Their might have been some trepidation in the sold out rink when Hansen tripped Sharp in his own end to give the Hawks a power play. The penalty killers did a fantastic job though, and it was Burrows and Mason Raymond shorthanded that had the better chances.
A Hossa pass through the slot as it winded down was just missed by Bolland, and then the Sedins shift after the kill put great pressure on with no results.
Back and forth. Another strong shift from the fourth line produced an Oreskovich chance, and another hit by Torres on Keith. Lapierre’s line followed with a dominant shift right through a change to the Sedins, forcing Crawford to make tough saves on Ballard twice, a Lapierre deflection, a Higgins shot, and another from Henrik Sedin.
Crawford was having one of those games though, giving his team every chance to get back in, and the teams went to the second break with the Canucks holding just a one goal lead.
Fantastic work in their own end led to another of the huge moments in the game. Burrows got a step on Keith, and forced the Norris winner to haul him down. Penalty Shot.
Burrows said afterwards that he and Crawford play against each other in Montreal during the offseason, and that he knows “my move”. It was a huge save by the rookie netminder though, having his best game at the right time.

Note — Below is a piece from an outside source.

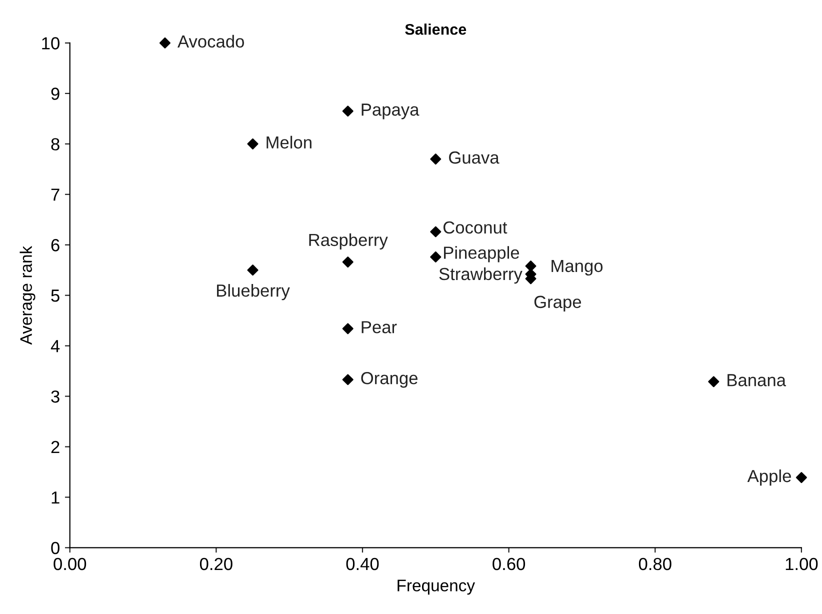 The image size is (822, 614). Describe the element at coordinates (769, 478) in the screenshot. I see `annotation: Apple` at that location.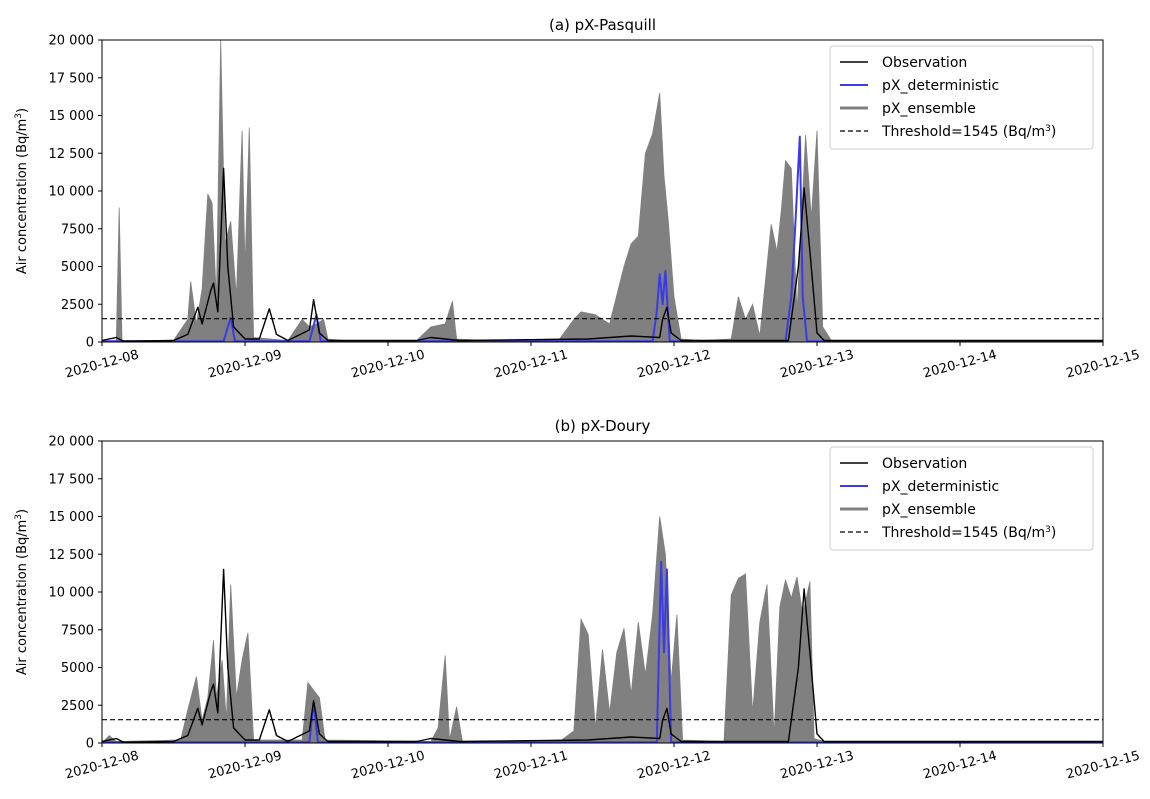 Image resolution: width=1150 pixels, height=799 pixels. What do you see at coordinates (603, 426) in the screenshot?
I see `chart-title: (b) pX-Doury` at bounding box center [603, 426].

Back and forth we went again, with only a goal separating the teams. The Canucks were the aggressors again, holding the Hawks without a shot in the first five minutes, outshooting them 5-0.

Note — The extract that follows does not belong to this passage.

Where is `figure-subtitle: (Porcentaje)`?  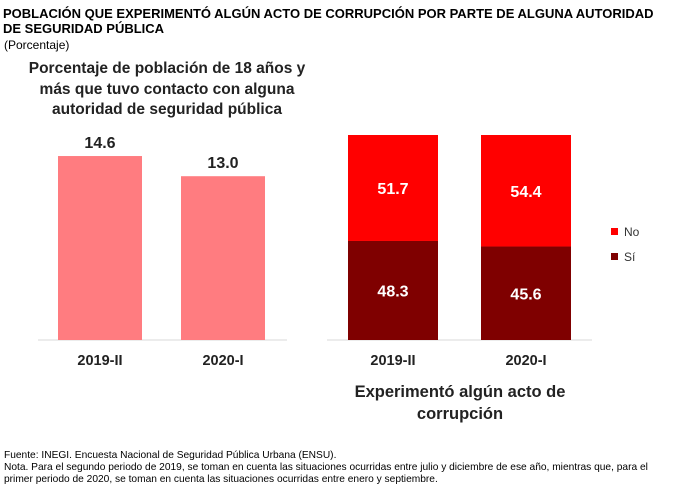
figure-subtitle: (Porcentaje) is located at coordinates (37, 45).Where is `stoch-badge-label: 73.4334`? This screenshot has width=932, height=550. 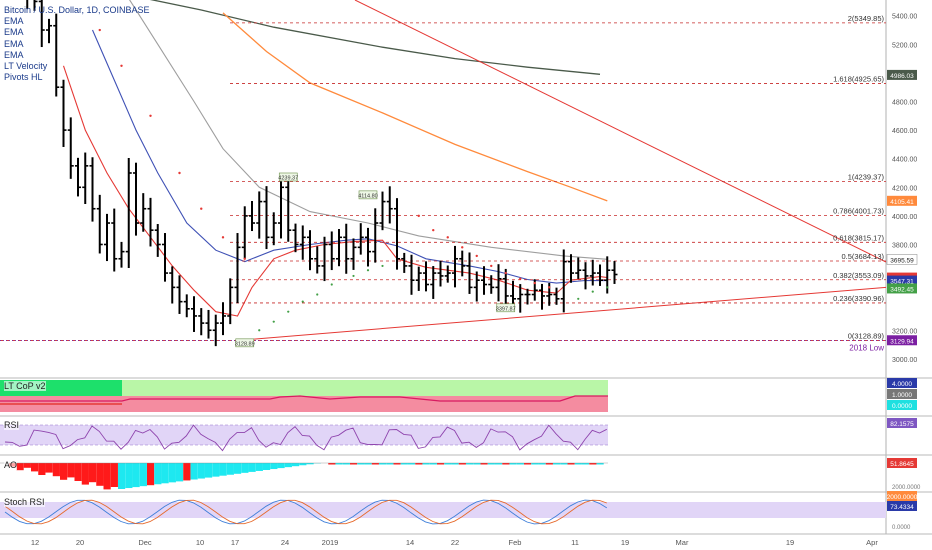 stoch-badge-label: 73.4334 is located at coordinates (902, 508).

So when Henrik Sedin got a prime scoring chance and went for the pass to Burrows instead, fans groaned and held their heads. A Hjalmersson shot forced ahuge glove save as the Hawks pressed. A Campoli shot off the faceoff forced another from Luongo, just getting a piece with his glove to send it out.
The Canucks buckled down, but the Hawks were still coming, forcing a huge glove save again, this time off of Frolik on a nice Hossa set up. Then Higgins made a strong cut to the net, leading to three amazing saves from Crawford again. The first on Higgins, the second on Burrows on the rebound, and the third an amazing save on Kesler with an open net.

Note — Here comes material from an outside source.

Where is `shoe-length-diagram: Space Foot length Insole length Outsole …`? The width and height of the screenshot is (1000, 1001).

A big hit by Kesler that caused Kane to hit his head on the glass led to another breakout by the “Terror Twins”, this time with Burrows just missing high. Keith hooked him on the play, and with a little over three minutes left and a power play, it looked pretty good for the home team. Henrik Sedin had a great chance stopped, and then the other teams’ captain reminded everyone why he so highly regarded.
He caused a Burrows turnover at center ice and cut to the net. Hamhuis hip checked him to the ice, and he still got a pass to Hossa. Luongo got that tricky shot, but Toews would sweep home the rebound while on his stomach.
Wow. Tip your hat. It was a great play. The Canucks forced a late chance or two, but of course, in a game like this, overtime just felt right.
Overtime opened with the Kesler line pressing for an early goal, but when Keith made a good play to break up a chance, Burrows almost was the goat when he hauled him down for a penalty I have no problem with ( and yes, I would say that even if the Canucks lost! ).
The Hawks power play came on strong, and Toews almost ended it. He outwaited Bieksa sprawled out for the pass, fed Sharp a slick pass, and gave his team’s best shooter a great chance to end it.
We’ll just call that “The Save 2.0”. It was a wonderful save when the Canucks had to have it.
Of course, after a game where he had the chance to be the hero, and then the goat, it was just right that Alexandre Burrows was the man to end it. He knocked down a puck clear by Campoli, got into the slot, and slammed home a rolling puck for the series and game winning goal.
What a game. As we wait for the Nashville series to start, much will be made of this as a huge win that can change a team’s destiny. It may well be.
But it was also an example of hockey at it’s finest, with two evenly matched teams.
What’s next? Who knows. It will have a hard time topping this instant classic.